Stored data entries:

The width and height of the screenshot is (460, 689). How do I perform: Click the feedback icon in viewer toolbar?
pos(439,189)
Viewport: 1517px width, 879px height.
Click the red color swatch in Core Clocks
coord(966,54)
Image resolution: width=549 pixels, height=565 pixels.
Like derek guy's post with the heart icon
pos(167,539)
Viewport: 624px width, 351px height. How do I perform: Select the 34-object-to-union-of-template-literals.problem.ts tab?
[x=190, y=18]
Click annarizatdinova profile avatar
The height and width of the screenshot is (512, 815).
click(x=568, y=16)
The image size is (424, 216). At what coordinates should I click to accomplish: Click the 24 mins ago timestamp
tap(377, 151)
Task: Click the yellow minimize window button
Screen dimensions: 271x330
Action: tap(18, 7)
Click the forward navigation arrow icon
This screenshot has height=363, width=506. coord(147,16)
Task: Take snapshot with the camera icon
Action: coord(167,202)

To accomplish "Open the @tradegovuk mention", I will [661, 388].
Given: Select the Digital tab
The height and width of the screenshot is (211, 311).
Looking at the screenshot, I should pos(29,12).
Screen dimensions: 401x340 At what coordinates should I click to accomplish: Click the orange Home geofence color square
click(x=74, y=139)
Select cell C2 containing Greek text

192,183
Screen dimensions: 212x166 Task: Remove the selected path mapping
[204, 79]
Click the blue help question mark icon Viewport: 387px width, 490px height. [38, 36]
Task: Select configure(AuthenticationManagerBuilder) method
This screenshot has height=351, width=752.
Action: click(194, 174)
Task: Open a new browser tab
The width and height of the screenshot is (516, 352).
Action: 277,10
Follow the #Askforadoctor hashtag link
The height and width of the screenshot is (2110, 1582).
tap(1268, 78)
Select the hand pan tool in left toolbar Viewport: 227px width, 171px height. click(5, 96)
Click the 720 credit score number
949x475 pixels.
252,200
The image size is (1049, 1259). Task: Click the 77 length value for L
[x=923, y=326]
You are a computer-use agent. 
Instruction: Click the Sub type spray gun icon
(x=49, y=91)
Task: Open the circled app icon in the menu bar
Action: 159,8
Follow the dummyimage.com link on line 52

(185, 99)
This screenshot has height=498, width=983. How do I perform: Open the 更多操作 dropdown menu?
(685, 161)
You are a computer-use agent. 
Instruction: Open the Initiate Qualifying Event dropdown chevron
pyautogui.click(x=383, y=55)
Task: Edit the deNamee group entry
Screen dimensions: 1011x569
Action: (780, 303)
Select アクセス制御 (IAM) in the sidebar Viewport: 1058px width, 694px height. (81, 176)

[Problem requirements] Would you retype the lines above from the one with "Task: Select configure(AuthenticationManagerBuilder)" down to the one with "Follow the #Askforadoctor hashtag link", word for word, both ends included and no other lines?

[Exercise answer]
Task: Select configure(AuthenticationManagerBuilder) method
This screenshot has height=351, width=752.
Action: click(194, 174)
Task: Open a new browser tab
The width and height of the screenshot is (516, 352).
Action: 277,10
Follow the #Askforadoctor hashtag link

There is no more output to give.